The better a child comprehends his parents‘ occupation as meaningful on a level he can understand, preferably from his own experience, the more he will emulate in play what he considers to be important aspects of his parents‘ lives. From their own experiences, children know how important the work of some adults is, such as that of teachers, ministers, physicians, and nurses. Children whose parents are not engaged in occupations like these will nevertheless play at being doctors and nurses, partly because it permits them to explore each other’s bodies, and partly because of the importance these professions have for them when they are ill. Although all children play at these occupations, if one or both parents are engaged in such work, this will make the play much more significant for both parent and child, because it facilitates mutual identification.

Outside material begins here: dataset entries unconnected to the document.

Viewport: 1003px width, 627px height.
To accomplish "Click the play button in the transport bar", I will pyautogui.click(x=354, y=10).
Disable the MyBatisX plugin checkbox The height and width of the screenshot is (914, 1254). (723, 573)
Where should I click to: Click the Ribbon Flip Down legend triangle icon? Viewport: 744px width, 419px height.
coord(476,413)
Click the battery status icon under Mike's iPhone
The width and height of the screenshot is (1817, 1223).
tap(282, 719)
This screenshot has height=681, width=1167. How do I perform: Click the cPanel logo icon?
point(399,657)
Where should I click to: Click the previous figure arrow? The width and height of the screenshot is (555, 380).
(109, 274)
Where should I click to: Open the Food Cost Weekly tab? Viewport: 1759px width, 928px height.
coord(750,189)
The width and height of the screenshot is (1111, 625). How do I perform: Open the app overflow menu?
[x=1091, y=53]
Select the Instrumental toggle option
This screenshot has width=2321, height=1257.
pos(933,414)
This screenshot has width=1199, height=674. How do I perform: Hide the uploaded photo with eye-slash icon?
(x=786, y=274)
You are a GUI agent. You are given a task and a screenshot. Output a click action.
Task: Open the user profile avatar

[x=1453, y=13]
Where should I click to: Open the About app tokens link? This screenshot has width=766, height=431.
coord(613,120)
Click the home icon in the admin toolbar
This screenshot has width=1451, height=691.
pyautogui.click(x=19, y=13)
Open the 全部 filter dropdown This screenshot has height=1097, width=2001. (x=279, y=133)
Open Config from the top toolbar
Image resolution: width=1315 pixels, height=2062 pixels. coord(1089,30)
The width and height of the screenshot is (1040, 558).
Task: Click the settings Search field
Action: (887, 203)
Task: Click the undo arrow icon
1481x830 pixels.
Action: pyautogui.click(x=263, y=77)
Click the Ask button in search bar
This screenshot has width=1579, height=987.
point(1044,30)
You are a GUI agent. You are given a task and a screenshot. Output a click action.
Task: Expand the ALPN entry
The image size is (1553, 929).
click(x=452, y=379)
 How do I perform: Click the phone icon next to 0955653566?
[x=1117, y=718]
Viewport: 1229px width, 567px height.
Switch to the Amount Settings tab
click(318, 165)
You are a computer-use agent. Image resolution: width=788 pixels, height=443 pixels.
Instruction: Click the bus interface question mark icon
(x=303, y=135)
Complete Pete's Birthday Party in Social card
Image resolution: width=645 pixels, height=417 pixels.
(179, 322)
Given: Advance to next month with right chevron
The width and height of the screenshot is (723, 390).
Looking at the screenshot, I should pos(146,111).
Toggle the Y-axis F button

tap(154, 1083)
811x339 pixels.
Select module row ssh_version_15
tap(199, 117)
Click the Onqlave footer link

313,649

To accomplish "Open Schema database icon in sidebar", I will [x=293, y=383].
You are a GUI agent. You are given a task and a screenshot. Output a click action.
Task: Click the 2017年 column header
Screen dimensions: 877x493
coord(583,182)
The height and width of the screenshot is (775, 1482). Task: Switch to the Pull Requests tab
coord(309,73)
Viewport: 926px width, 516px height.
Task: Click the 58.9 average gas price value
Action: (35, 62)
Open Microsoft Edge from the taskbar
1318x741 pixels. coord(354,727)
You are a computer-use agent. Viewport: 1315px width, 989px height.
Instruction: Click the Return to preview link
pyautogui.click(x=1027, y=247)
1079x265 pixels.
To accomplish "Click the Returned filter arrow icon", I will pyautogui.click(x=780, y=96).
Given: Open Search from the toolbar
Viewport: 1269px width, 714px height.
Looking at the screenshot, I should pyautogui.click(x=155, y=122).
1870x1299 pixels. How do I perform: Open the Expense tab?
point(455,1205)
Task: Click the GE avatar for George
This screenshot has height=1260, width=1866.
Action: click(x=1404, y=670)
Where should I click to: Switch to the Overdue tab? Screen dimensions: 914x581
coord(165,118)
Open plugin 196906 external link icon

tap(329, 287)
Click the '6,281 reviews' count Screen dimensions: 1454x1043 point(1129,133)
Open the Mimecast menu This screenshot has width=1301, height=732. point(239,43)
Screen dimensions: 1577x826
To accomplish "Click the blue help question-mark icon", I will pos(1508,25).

The child of an artist, say a painter, can observe what his parent is doing, and can believe he really understands what his parent is working at if he also paints. And that parent will be much more involved in his child’s dabbling with finger paints or brush than many others. With the computer fast making it possible for many more parents to work at home, one may hope that much of the damage which industrialization did to the intimate life of parents and children may be partly undone. Although what a parent does with the computer will be a closed book to the small child, as he grows older, he will be much better able to understand the work life of his parent.
It is to be hoped that future social development and technology—such as the computer—will permit parents to do more of their work at home. If so, their work, about which most children know only from hearsay, would become much more real to them. Even more important, their parents at work would become to them as real as today only their parents at home or at leisure are. With it the lives of parents and children in their entirety would become real to each other. It is to be hoped that this would help parents to understand and accept that the child’s world of play is as real and important to the child as is the world of work to the parent, and that therefore it ought to be accorded the same dignity.